Germain is himself a little-known romance novelist, which adds touch of poignancy to his role and enriches it. Now he exercises his creative impulses vicariously through his student.
As the narrative develops, both Germain and Claude take risks, become co-conspirators in what has in effect become a joint endeavour. When Rapha Sr, (Denis Menochet) and Rapha Jr, are at a basketball game, Claude seduces Esther, “the world’s most bored housewife “ who thumbs through home decoration magazines; after all, didn’t Germain tell him a writer should “love his characters”? Meanwhile, to make sure Rapha gets a good grade in the pending math test, Germain steals a copy of the test from the faculty room and gives it to Claude.

Gradually, reality merges with fiction, and neither Germain, Jeanne, nor the film’s viewers can be quite sure which of the events Claude describes have really happened, whether he has made them happen in order to write about them ( a common ploy among writers) or whether they are figments of his imagination.

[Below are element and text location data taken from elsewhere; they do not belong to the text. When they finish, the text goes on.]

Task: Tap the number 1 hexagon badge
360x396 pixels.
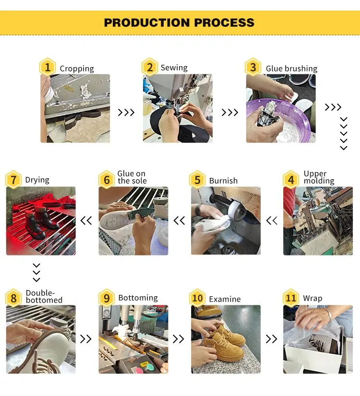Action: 48,67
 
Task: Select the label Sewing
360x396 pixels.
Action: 174,68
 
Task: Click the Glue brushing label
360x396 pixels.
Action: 291,69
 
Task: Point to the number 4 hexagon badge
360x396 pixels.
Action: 291,180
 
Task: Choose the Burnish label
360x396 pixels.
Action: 223,181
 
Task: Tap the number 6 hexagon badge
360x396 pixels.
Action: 107,180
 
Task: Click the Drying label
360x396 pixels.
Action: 37,180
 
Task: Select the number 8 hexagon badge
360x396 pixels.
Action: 13,298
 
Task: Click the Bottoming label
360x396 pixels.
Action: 138,298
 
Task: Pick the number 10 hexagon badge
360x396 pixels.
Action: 197,298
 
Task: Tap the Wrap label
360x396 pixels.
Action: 312,298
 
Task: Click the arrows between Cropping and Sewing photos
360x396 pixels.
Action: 126,112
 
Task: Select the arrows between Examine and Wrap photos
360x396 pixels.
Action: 271,339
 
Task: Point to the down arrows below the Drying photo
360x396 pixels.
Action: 36,272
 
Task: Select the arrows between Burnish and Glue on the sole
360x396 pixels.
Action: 179,221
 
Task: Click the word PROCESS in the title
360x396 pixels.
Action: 224,23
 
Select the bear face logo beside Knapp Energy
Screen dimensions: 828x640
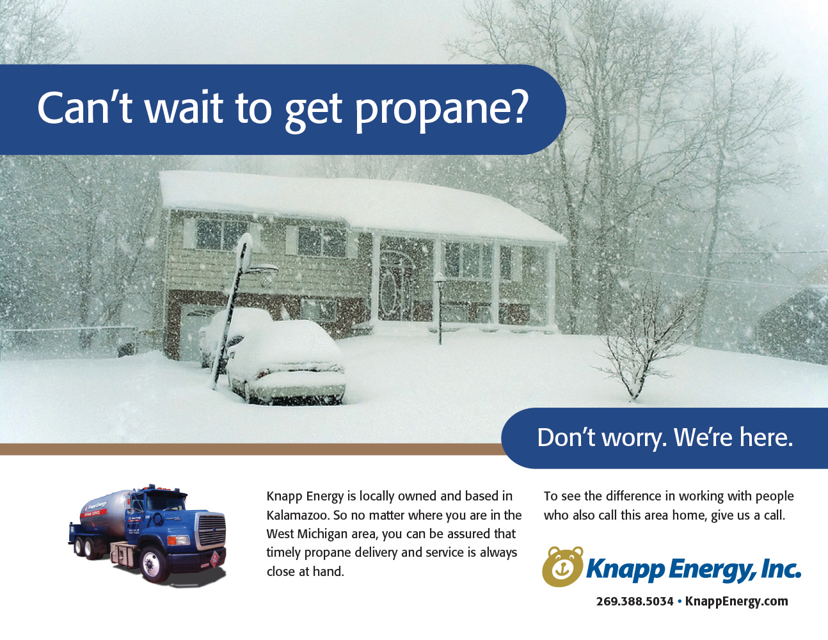pyautogui.click(x=563, y=566)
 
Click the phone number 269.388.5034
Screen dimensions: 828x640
pyautogui.click(x=635, y=602)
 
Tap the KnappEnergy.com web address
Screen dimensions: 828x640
pyautogui.click(x=736, y=602)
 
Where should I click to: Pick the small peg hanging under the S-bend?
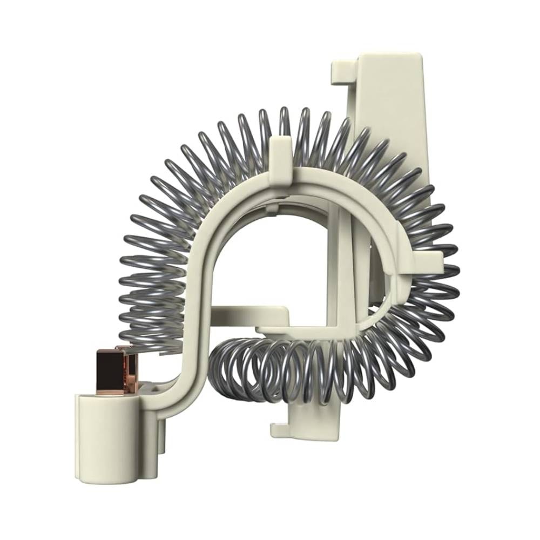click(162, 432)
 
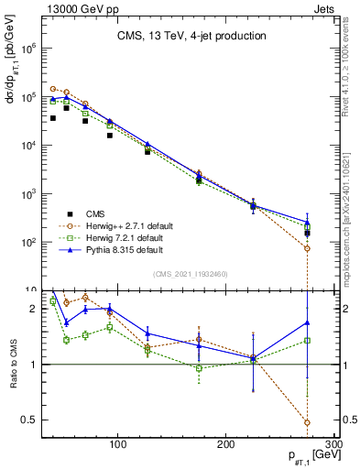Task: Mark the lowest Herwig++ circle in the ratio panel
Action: click(x=307, y=423)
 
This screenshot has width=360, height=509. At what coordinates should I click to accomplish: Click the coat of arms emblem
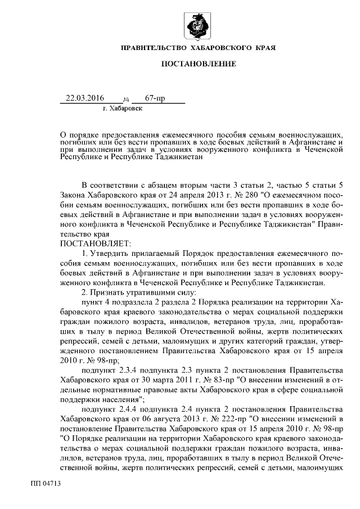[x=199, y=27]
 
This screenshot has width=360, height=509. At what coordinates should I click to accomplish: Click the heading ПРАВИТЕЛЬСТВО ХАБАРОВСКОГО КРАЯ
[x=199, y=49]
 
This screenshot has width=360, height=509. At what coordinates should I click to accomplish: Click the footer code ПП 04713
[x=46, y=483]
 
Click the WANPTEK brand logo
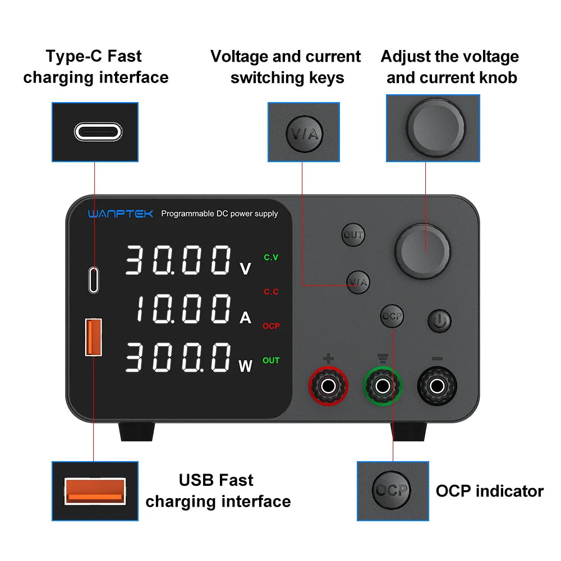coord(120,214)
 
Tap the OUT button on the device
coord(353,235)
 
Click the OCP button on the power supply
coord(392,316)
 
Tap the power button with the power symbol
coord(439,321)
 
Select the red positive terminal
coord(329,385)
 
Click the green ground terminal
coord(383,385)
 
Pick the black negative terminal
coord(436,385)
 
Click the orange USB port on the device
coord(93,337)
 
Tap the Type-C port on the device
coord(93,279)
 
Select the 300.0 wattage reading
coord(177,358)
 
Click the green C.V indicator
coord(271,257)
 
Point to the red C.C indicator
coord(271,292)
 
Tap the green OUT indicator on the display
coord(271,360)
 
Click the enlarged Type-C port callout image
coord(95,132)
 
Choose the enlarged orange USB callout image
coord(95,491)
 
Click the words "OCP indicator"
coord(489,491)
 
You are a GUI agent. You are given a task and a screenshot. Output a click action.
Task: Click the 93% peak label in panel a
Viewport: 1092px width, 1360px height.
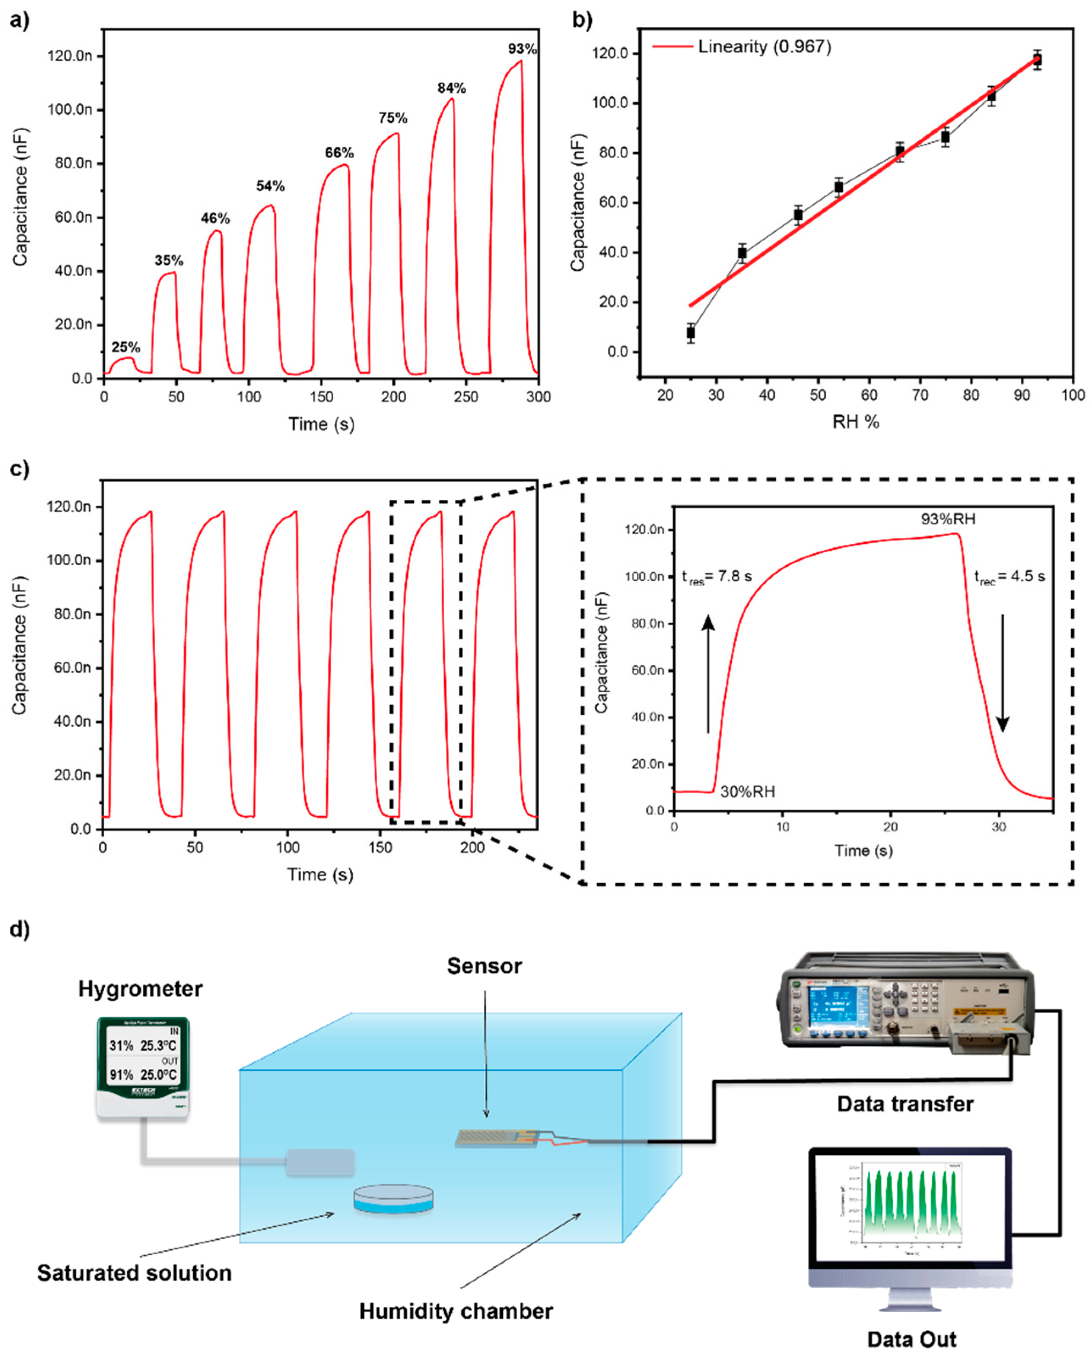tap(522, 48)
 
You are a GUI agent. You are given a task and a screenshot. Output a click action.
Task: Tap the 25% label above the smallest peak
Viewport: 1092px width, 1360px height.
tap(126, 347)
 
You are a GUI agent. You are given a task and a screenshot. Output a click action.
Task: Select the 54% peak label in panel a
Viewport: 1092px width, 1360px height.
tap(270, 186)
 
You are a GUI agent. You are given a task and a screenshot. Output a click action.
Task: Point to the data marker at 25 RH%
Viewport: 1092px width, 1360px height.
tap(691, 333)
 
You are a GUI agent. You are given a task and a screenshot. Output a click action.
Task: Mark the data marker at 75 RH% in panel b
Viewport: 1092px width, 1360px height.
tap(945, 137)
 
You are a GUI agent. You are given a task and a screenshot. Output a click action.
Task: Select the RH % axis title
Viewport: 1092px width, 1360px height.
tap(855, 422)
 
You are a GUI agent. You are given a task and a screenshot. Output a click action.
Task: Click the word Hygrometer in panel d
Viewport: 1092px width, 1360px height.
tap(140, 988)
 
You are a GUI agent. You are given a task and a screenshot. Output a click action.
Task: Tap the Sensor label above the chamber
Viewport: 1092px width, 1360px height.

In any case, Ozon’s adroit mise-en-scene, and especially his skill at orchestrating scene transitions, makes for suspenseful, highly entertaining cinema.

Ozon’s earlier adaptations, all without any trace of staginess, include “Water Drops on Burning Rocks”, an unproduced play by 19-year-old Fassbinder and one of my favorites; Jean- Pierre Gredy and Pierre Barillet’s “8 Women”, and Robert Thomas’s “Potiche” (Trophy Wife), starring Catherine Deneuve, in which Fabrice Luchini plays the testy boss of an umbrella factory. In “In the House” Luchini is thoroughly in his element as the affable, inspired literature teacher; Ernst Umhauer as a sly, manipulative Claude and the rest of the cast are first-rate. 
© Copyright 2013 Liza Béar. All rights reserved.

OZON's latest film "Jeune et Jolie", starring Marina Vacth, was nominated for a Palme d'Or at Cannes in 2013. It's currently playing at IFC Center, Film Society and BAM as part of Rendez-Vous with French Cinema and will open theatrically at IFC on April 25th 2014.